It’s been a couple of years since American audiences have had the chance to see Miyavi live. The Tokyo-based rocker started out as a gender-ambiguous goth teenager in Visual Kei band Dué le quartz, and evolved into a solo artist who touched on a variety of musical genres including pop, rock, hip hop and blues under the umbrella of the PSC label.

Having left PCS after 10 years because “sooner or later you have to stand on your own two feet, and since we had just celebrated our 10th anniversary that was the best time for both of us”, Miyavi is now signed to EMI and all set to return to the United States. He returns to San Francisco on his Miyavi: Neo Tokyo Samurai Black World Tour for a show at the Fillmore on June 15th with a new look and a musical style that seems like a return to his roots.
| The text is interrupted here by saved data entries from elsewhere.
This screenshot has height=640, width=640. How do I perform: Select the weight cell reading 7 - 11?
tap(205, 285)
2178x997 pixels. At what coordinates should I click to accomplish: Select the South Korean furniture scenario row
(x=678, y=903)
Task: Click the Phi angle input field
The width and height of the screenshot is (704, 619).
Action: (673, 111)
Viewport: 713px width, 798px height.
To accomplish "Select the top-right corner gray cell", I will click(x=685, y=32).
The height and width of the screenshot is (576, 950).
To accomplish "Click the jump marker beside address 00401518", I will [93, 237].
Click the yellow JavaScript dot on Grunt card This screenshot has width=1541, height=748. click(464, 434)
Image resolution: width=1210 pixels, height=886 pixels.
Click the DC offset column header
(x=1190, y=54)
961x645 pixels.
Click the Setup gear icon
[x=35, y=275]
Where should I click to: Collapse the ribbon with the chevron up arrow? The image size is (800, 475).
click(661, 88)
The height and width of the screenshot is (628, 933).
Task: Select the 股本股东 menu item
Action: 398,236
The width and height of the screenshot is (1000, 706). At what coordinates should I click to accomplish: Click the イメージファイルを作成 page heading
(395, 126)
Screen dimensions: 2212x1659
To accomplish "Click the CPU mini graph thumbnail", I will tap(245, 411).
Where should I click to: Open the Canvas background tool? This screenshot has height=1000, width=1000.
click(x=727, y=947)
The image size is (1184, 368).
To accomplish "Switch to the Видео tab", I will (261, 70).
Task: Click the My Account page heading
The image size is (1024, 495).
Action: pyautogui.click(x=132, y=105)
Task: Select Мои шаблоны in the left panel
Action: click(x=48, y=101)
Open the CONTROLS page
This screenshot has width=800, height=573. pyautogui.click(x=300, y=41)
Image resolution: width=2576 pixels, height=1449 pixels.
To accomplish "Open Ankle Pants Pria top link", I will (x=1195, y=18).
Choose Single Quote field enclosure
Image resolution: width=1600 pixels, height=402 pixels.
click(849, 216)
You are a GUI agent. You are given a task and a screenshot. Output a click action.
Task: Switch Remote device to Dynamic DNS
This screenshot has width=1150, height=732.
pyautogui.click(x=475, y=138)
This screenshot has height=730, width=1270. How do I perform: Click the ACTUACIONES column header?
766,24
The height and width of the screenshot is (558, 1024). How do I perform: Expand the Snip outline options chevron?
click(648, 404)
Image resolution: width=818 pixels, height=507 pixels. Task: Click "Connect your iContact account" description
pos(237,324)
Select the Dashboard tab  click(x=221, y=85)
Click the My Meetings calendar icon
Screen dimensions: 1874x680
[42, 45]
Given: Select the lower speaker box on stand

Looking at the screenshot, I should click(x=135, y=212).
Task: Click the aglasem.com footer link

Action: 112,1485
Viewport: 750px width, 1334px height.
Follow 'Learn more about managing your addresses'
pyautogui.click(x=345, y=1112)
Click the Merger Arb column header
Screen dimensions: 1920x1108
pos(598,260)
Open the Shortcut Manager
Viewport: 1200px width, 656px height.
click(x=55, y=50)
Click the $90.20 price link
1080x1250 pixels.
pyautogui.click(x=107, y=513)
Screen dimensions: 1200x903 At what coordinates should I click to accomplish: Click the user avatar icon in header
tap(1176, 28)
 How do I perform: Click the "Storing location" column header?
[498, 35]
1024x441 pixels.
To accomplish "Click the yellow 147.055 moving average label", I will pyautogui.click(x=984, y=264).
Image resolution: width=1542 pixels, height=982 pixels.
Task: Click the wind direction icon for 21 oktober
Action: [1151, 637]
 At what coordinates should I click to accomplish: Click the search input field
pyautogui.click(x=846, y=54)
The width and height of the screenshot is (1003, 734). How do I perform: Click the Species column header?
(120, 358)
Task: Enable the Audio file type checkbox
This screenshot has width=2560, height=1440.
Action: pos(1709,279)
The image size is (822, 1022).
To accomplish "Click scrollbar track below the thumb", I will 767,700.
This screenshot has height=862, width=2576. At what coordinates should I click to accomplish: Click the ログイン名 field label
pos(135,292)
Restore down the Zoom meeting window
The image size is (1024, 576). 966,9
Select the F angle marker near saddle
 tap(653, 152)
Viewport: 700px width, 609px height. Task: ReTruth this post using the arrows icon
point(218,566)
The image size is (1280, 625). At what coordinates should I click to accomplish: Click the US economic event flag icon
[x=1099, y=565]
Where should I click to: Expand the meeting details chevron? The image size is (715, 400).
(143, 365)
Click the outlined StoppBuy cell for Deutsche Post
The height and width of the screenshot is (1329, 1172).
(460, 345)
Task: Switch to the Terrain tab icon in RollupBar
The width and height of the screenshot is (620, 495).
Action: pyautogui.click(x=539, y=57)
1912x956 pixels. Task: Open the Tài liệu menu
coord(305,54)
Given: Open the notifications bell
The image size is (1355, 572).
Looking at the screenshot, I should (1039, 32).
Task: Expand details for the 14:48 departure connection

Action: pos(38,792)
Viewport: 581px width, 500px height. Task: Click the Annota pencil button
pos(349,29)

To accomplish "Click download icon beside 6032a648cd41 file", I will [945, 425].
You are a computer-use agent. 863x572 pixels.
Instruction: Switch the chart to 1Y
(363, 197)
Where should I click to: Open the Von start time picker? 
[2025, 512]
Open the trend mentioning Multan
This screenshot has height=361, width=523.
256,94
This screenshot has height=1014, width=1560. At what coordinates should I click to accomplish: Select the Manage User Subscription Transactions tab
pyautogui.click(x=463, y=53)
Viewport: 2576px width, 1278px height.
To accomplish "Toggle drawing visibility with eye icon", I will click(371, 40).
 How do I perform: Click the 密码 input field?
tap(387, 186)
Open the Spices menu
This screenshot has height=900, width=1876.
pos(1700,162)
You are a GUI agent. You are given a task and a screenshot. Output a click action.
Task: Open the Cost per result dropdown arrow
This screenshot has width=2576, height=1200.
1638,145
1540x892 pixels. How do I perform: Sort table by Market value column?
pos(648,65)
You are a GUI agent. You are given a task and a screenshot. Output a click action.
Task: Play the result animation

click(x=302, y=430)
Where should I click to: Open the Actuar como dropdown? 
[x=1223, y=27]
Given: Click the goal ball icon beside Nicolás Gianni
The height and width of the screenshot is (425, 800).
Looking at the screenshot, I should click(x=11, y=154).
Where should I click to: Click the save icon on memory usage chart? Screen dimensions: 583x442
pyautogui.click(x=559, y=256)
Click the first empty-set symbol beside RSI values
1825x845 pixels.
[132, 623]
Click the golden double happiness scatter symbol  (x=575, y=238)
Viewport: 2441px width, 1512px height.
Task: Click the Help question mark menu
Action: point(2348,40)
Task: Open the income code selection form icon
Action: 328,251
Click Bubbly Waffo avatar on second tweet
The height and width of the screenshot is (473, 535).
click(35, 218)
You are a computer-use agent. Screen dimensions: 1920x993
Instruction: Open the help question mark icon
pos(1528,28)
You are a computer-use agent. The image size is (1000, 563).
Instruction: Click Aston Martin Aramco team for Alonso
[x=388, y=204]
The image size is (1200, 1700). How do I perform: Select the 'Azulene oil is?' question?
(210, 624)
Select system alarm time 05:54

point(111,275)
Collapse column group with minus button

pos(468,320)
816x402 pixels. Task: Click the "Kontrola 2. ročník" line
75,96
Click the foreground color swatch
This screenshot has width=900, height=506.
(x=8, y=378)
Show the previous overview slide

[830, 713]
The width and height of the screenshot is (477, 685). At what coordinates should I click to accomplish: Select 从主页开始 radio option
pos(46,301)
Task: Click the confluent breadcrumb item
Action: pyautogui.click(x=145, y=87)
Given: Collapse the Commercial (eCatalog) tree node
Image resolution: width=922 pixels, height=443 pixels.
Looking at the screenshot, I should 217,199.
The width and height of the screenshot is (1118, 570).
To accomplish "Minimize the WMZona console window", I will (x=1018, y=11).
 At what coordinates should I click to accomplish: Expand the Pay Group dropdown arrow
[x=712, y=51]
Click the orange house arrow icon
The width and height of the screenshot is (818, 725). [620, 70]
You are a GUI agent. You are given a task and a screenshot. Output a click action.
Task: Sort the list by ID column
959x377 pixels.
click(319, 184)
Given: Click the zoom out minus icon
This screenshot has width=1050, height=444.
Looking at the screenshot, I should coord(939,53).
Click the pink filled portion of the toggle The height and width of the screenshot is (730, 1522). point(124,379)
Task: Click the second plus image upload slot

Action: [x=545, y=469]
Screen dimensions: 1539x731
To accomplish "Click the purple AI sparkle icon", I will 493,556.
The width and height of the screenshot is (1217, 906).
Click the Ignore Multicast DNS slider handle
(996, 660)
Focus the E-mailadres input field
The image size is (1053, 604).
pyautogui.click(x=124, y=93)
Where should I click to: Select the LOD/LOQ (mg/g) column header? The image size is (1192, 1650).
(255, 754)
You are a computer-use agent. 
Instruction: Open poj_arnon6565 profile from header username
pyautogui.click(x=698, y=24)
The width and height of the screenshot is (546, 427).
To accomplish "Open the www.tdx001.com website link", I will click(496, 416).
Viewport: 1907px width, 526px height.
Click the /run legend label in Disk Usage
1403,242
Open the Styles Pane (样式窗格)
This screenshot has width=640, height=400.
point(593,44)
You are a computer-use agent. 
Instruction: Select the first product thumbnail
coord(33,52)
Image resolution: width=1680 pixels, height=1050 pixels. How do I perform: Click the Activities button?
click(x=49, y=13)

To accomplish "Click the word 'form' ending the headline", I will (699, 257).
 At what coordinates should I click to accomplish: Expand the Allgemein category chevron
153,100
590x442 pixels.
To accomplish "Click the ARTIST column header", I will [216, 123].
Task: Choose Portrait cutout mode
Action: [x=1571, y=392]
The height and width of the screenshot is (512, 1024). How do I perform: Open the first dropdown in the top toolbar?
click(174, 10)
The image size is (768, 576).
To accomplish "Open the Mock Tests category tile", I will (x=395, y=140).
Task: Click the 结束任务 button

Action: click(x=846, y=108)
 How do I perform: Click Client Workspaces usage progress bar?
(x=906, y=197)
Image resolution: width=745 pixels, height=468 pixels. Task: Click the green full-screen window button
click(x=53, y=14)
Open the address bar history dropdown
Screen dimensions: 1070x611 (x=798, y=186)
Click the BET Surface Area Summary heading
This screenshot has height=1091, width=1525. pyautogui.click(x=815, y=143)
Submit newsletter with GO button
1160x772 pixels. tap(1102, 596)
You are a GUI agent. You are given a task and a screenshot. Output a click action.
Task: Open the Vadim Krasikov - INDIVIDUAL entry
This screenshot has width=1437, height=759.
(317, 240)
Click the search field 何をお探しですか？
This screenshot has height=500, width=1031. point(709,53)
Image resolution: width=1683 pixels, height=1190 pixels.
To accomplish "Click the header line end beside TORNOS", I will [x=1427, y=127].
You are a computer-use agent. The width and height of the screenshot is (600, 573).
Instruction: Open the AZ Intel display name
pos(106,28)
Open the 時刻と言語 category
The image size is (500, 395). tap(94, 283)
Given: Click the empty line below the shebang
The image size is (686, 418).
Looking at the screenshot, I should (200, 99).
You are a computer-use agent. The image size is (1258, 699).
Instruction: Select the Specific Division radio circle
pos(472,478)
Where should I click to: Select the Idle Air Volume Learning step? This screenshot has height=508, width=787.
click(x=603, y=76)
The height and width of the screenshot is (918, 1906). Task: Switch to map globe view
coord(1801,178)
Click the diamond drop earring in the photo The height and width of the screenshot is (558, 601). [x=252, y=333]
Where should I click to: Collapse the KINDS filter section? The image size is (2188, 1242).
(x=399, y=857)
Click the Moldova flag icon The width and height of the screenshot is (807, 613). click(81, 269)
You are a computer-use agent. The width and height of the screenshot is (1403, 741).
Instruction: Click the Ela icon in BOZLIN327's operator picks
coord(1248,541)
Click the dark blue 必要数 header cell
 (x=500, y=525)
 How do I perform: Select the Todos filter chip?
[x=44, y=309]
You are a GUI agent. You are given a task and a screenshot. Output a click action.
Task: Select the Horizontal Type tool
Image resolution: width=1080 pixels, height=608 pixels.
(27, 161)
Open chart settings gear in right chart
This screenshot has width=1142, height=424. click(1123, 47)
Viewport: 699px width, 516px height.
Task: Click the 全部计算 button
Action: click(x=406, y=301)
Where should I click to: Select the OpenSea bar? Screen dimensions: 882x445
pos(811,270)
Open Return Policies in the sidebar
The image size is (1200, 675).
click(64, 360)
Only a couple of tracks from the upcoming album have been released, so far. With the funky, loud, rock-influenced “Survive” as the first video, and “Where Are You” showing off Miyavi’s more troubadour-ish side, both songs are heavy on the guitar and more raw-sounding than anything on 2008’s This Iz The Japanese Kabuki Rock.

Fans will have to wait until the fall to hear the rest of the album, but the tracks that have been released so far are promising, with the emphasis squarely back on Miyavi’s guitar playing and his ability to write lyrics that make a personal connection with his audience.

It’s a stripped-down sound with a lot less layering in the production and a fewer distractions So far the look that goes along with it seems to be the same — the riot of wild colors has been replaced with a more rock and roll, less androgynous look.

It’s the same Miyavi that fans have always loved, but streamlined. “I just simplified myself to focus on my core,” he says.

It’s not surprising that the Miyavi we’re seeing now is a little different from the one fans got to see last time he was in America. In the last couple of years he’s gotten married and become a father, a situation that initially caused some consternation on the part of his fans.

“It's inevitable when you try to be honest and open with people,” Miyavi says about the initial responses from some fans. “In terms of my relationship with the fans, I just want to have a straight one. They’re really supportive and loving toward my music, so I wasn't so worried.”

Although he describes having a daughter as “an addiction”, he says it hasn’t slowed him down. “It turns out to be an advantage as it’s a good source of motivation for everything in life,” he says.

The tour that’s about to begin will be an important one for Miyavi; with performances at much bigger venues. He’ll also be hitting countries that he missed last time, such as Canada.

He says that he still doesn’t know where he’s going to be five or ten years from now, but the optimism that’s always been one of his distinguishing traits as an artist remains.

“I know what direction I'm heading in, but I can’t see beyond that because it’s too far and too bright,” he says. “I’m just struggling to be something special, and want to keep on smiling even after 20 or 30 years.”

Miyavi performs at the Fillmore on June 15th. Tickets are $35 and the show starts at 9pm.